Giving Salice Salentino a Chance
Salice Salentino Gets No Respect
Do a little research on Salice Salentino, and the nicest comment you’ll hear is: “At least it’s inexpensive”. Dig a little deeper, and you might hear “ripe and bitter.” Wow, faint praise indeed. As our #ItalianFWT group was exploring Puglia, I approached the bottle of Salice Salentino I bought with a bit of trepidation, would it be everything I had heard?
My worries were unfounded, the wine was very nice. Ripe? Yes, but not raisiny or pruny. Bitter? Yes, but think “dark chocolate” when you think bitter, and you might have a more positive reaction.
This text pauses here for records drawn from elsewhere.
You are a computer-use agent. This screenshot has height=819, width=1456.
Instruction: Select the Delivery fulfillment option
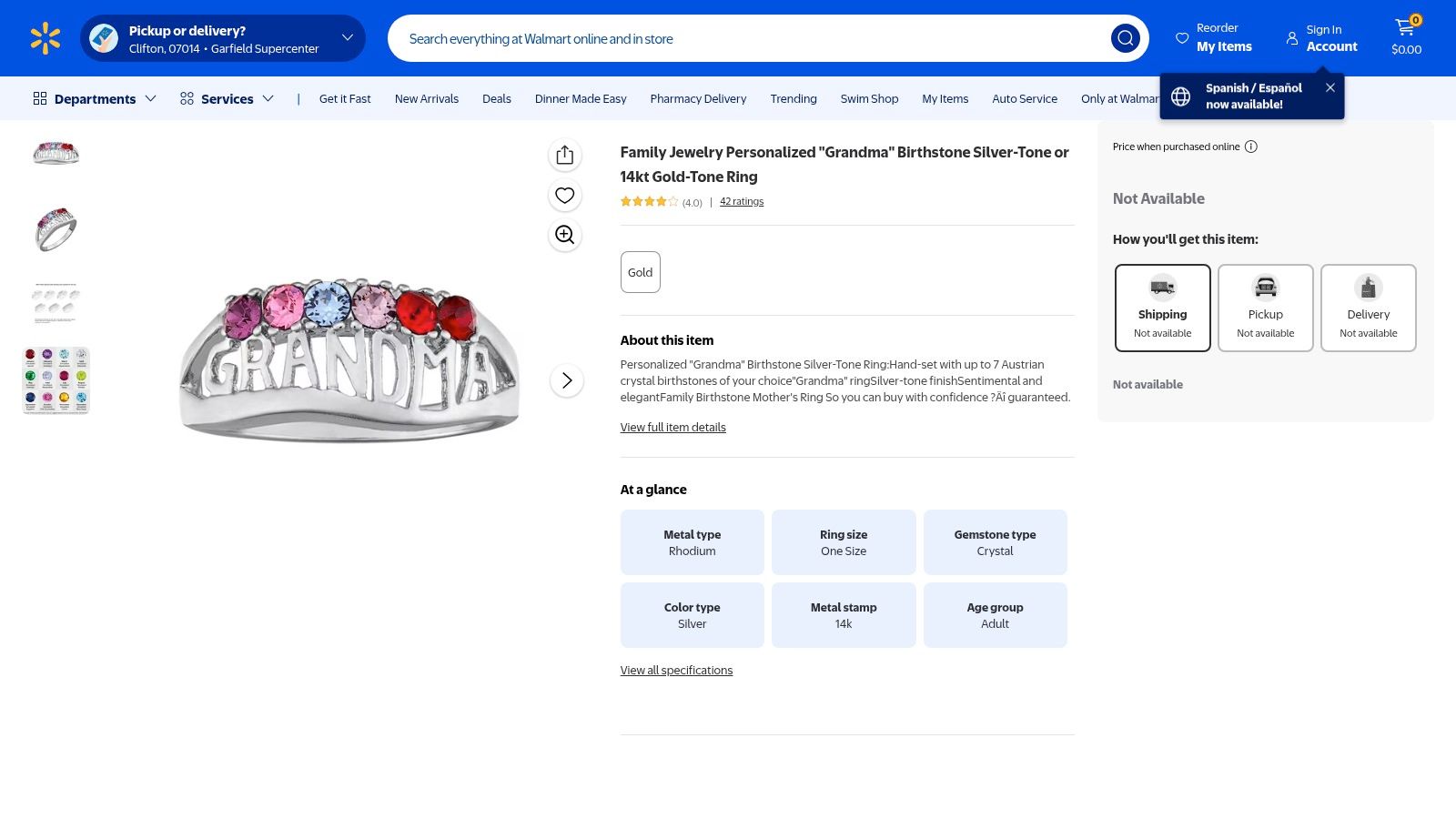(x=1368, y=308)
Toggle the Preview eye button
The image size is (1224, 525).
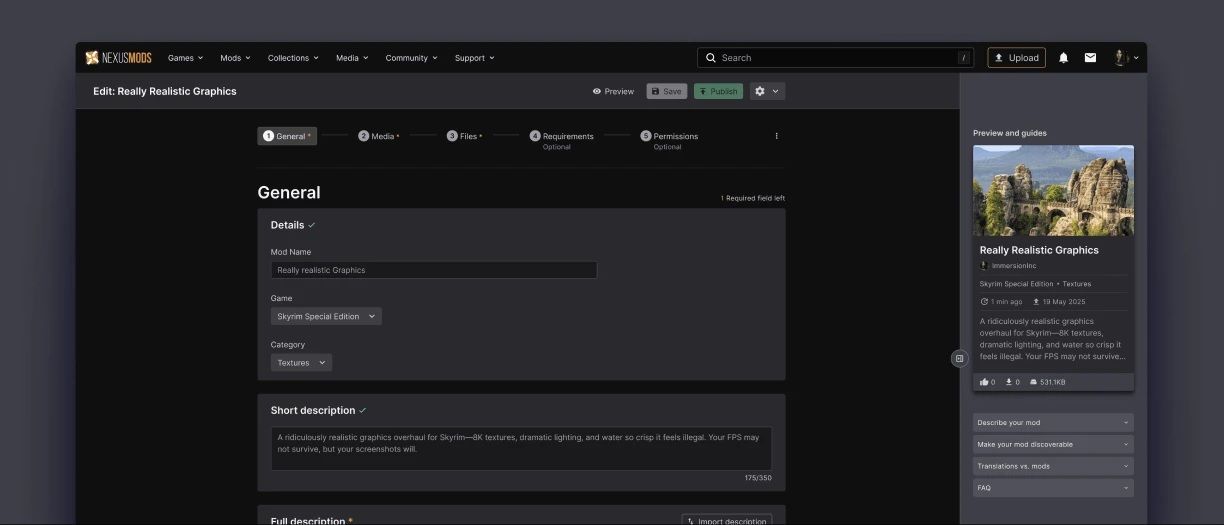click(x=613, y=91)
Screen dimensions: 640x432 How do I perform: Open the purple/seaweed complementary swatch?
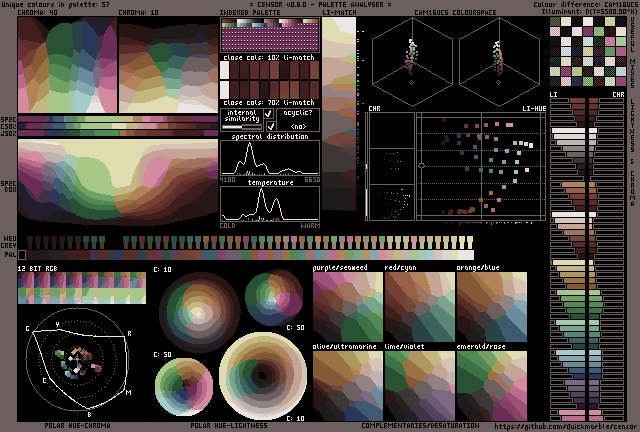pos(348,307)
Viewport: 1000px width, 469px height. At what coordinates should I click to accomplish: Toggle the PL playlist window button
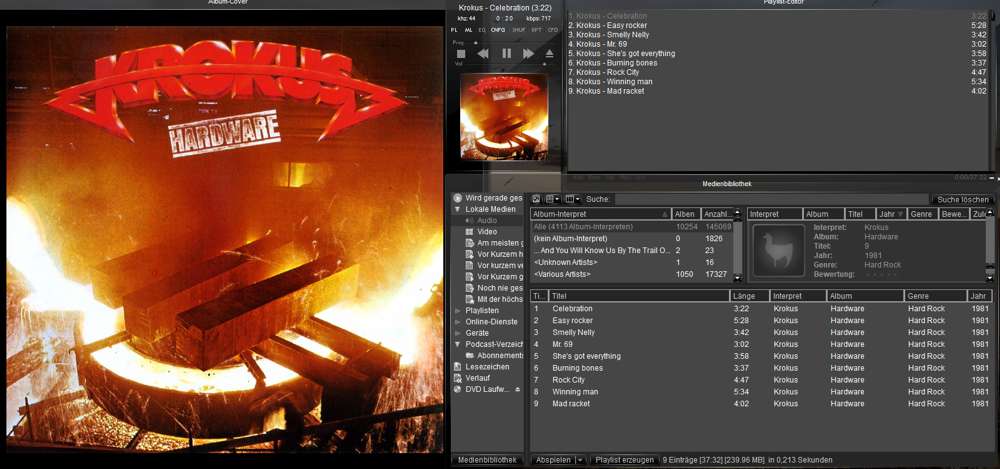point(454,30)
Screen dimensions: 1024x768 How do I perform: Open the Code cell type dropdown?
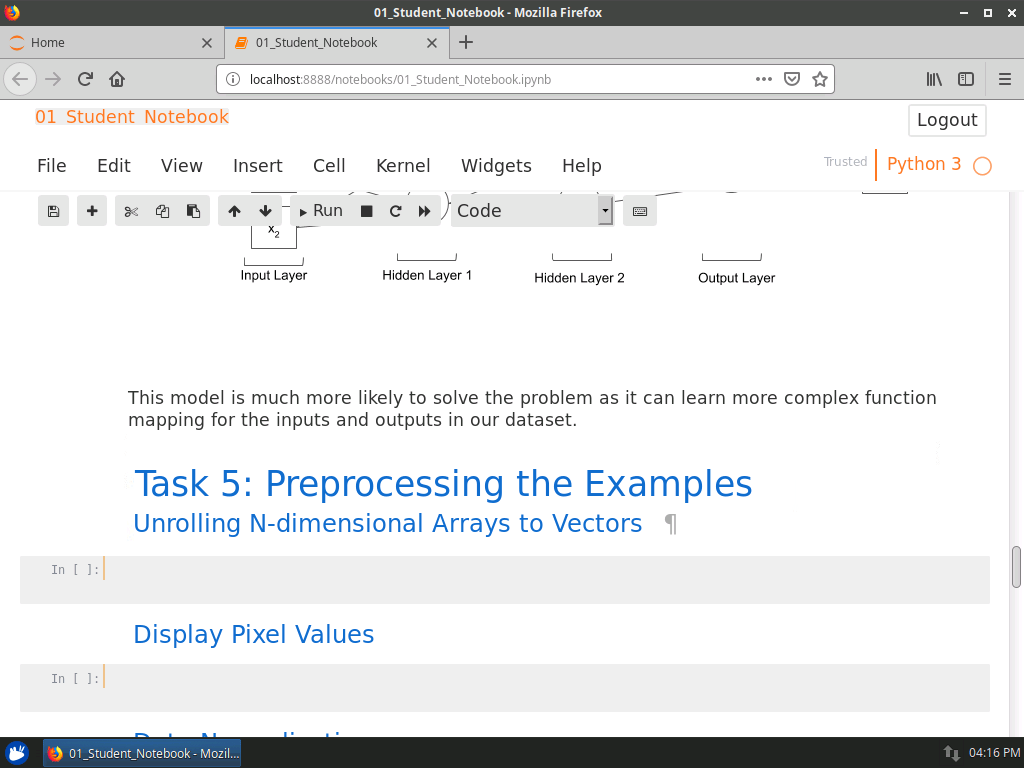(530, 211)
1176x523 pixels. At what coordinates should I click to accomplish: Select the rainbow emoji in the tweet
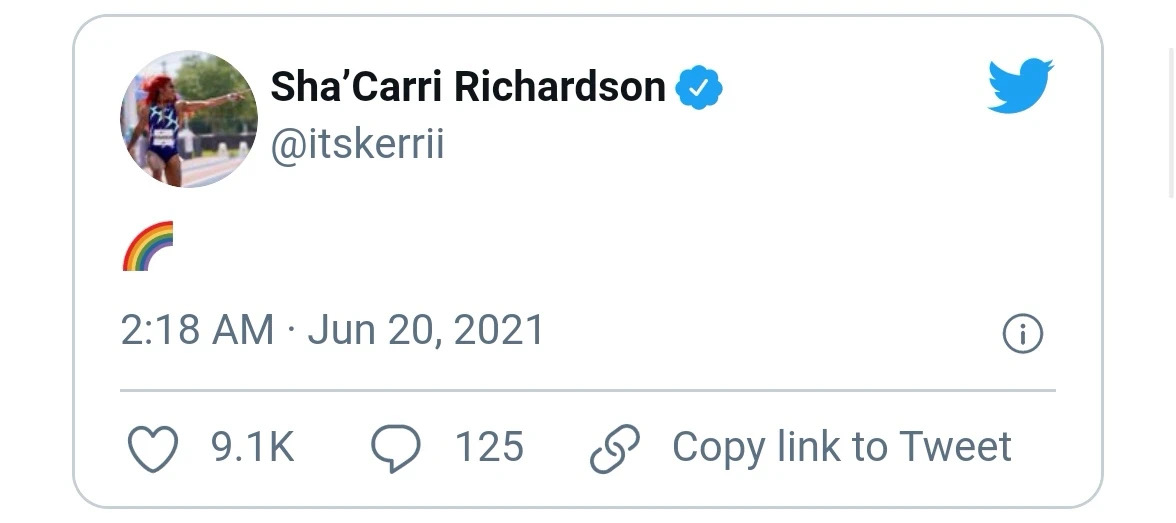click(x=148, y=246)
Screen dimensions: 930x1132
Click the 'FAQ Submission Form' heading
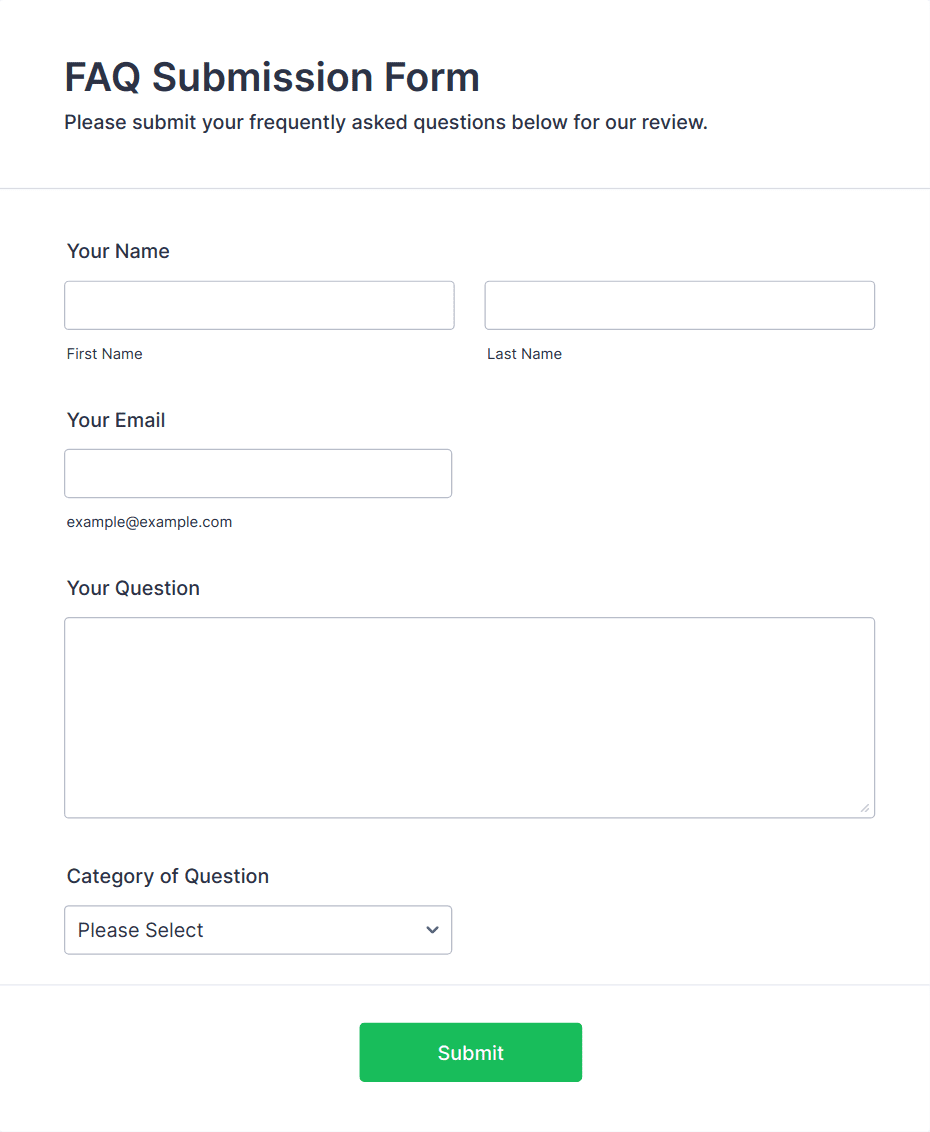[x=272, y=77]
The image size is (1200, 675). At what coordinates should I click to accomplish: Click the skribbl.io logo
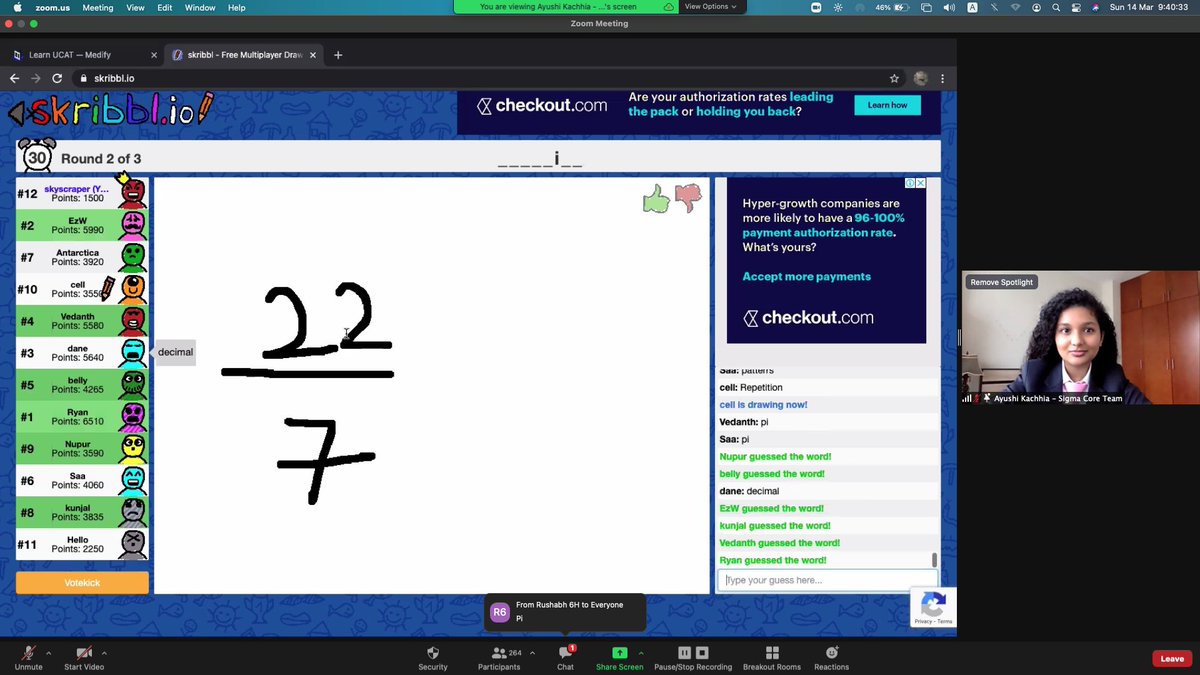pyautogui.click(x=100, y=112)
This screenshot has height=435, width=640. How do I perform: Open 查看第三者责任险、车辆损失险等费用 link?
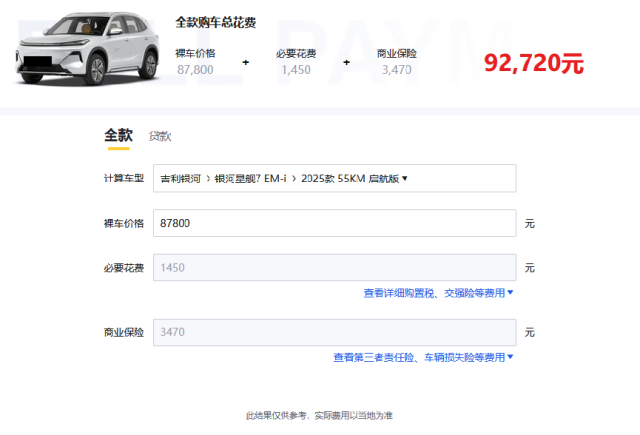pyautogui.click(x=419, y=357)
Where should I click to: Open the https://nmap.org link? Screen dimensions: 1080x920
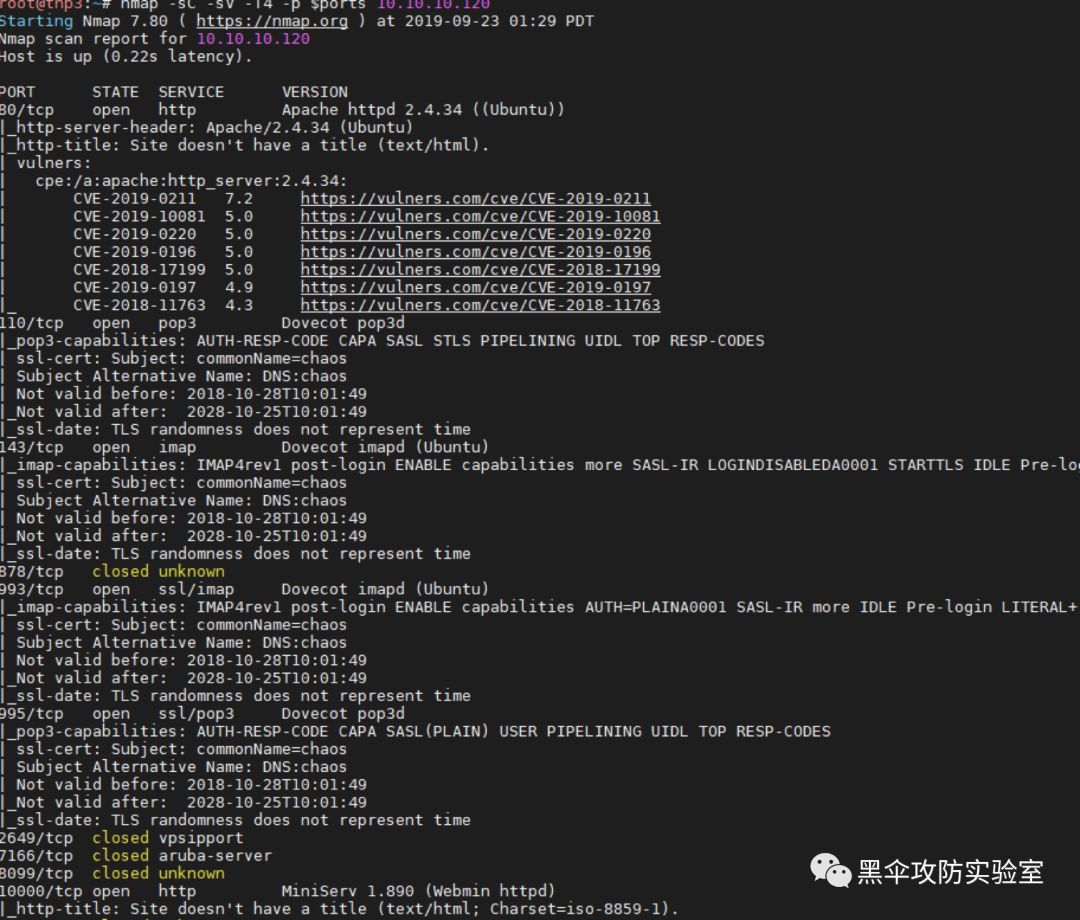coord(272,21)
Besides, a bit of bitter flavor is so typically Italian, it tells you a little about where the wine is from. We served the wine with an easy meal of grilled steak and green beans with a roasted potato/artichoke medley in a southern Italian style.
Leone de Castris Salice Salentino Maiana DOC 2011 ($13 at Solo Vino)
The Leone de Castris winery has been in business since 1665! They have multiple estates and grow a wide variety of grapes. The DOC regulation for Salice Salentino requires a high percentage of Negroamaro grapes. This wine is 90% Negroamaro with the remaining 10% Malvasia Nera. The vines are head trained, which means the individual vine looks more like a bush, no training wires. This is a useful training method in warm and sunny locations, like Puglia. The wine is fermented over at least 10 days at a low temperature of 20-22° C, followed by at least 6 months in barrel.
Eye: Clear, medium ruby color with a garnet edge
Nose: A little hot, blueberries, blackberries, medium+ intensity, mushrooms, a bit of evergreen needles.
Mouth: Luscious ripe fruit in the mouth, not raisiny or pruny at all. Good cleansing tannins, not overpowering. A bit of iron, with a pleasant touch of bitterness.
We liked this wine a lot. It was ripe without going overboard, and that touch of bitter gave it Italian flair. Great with a rare steak, veggies, and artichoke potatoes. Don’t think “inexpensive”, think “great deal!”